--- SOURCE MATERIAL Enclosed Below ---
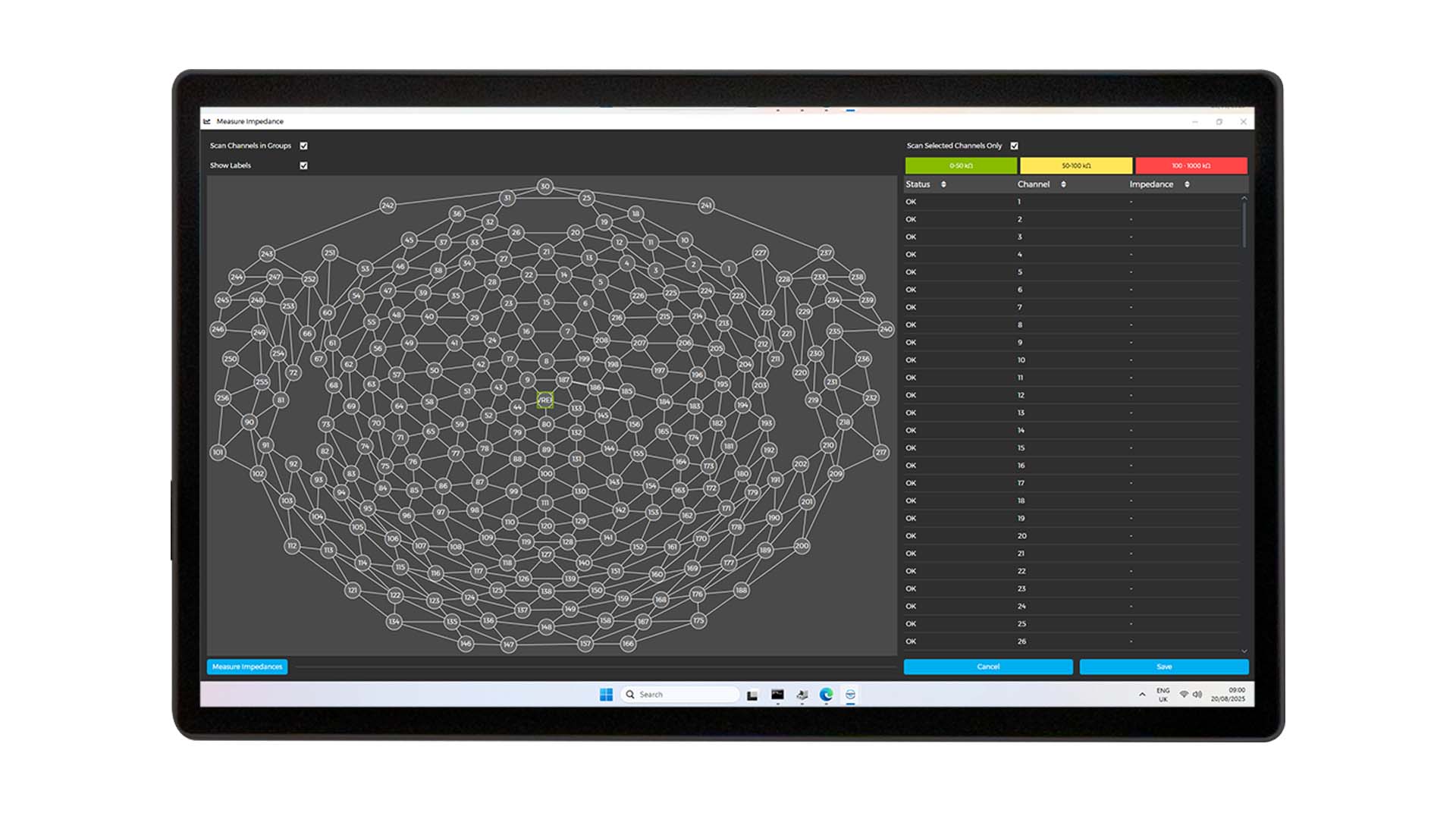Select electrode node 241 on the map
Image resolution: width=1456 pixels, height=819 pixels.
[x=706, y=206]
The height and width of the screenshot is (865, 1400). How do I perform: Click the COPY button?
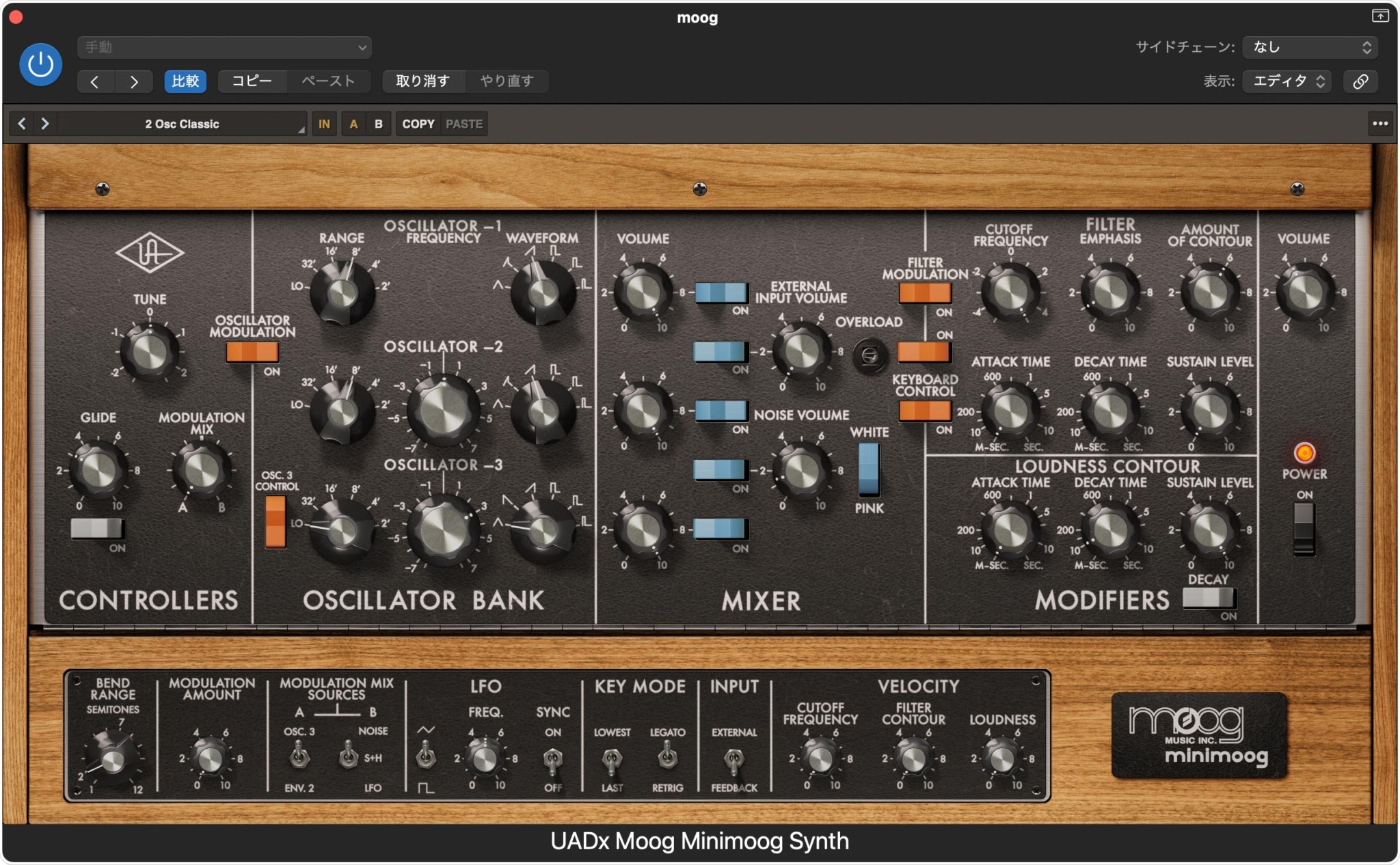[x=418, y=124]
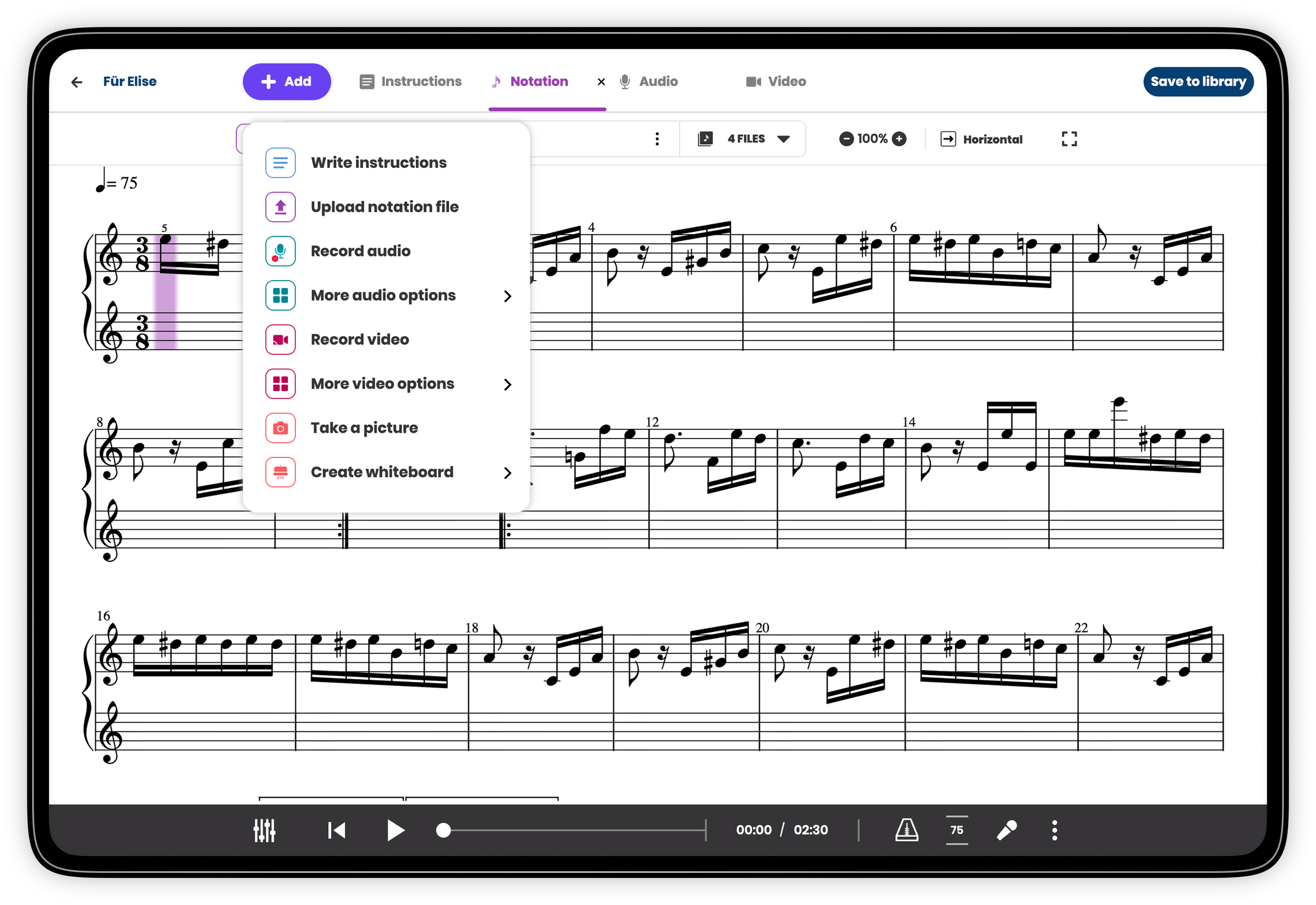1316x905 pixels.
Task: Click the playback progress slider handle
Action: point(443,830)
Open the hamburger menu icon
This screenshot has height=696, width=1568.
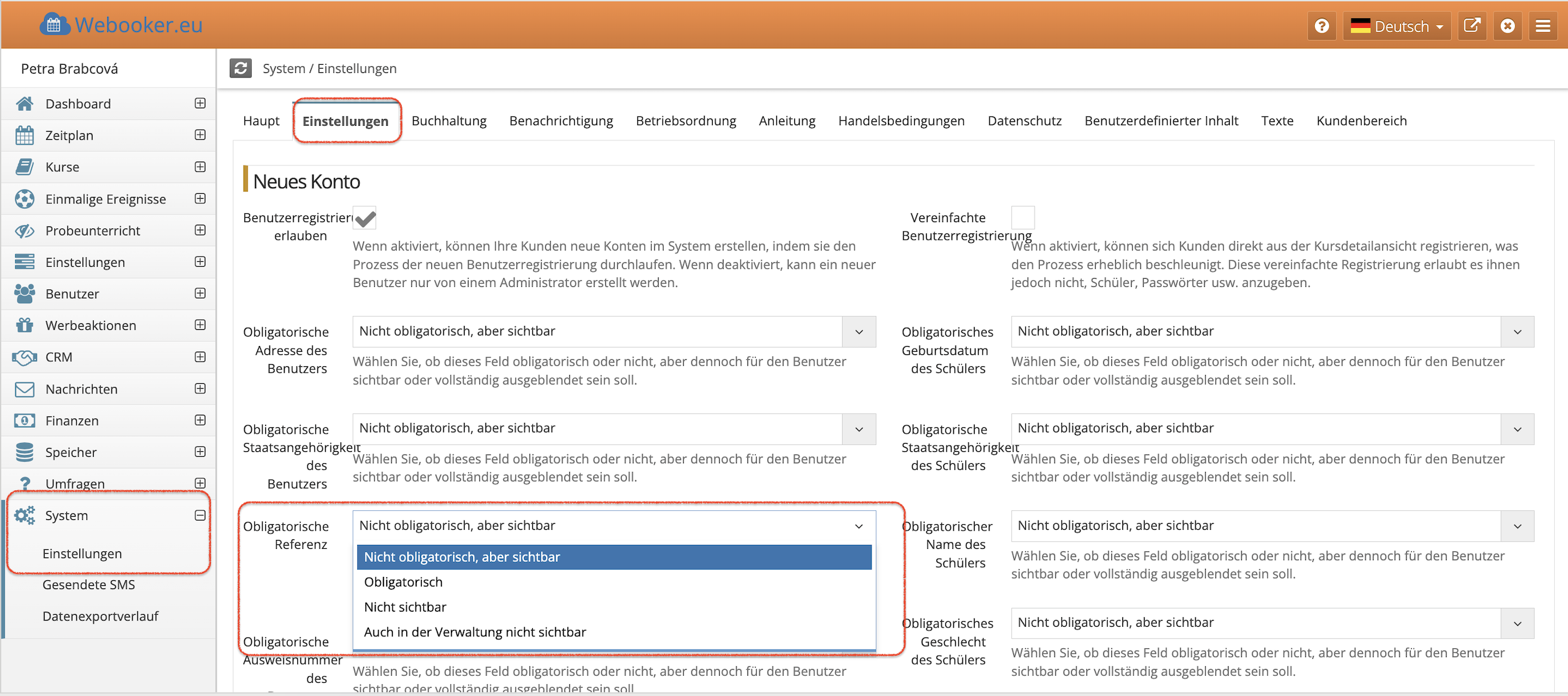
--- End of Enclosed SOURCE MATERIAL ---
◆ EXERCISE DETAILS ◆
Leaving every picture out, return the lines from the one containing "Open the hamburger menu icon" through the last line of the records exactly.

◆ SOLUTION TO THE PROBLEM ◆
Open the hamburger menu icon
This screenshot has height=696, width=1568.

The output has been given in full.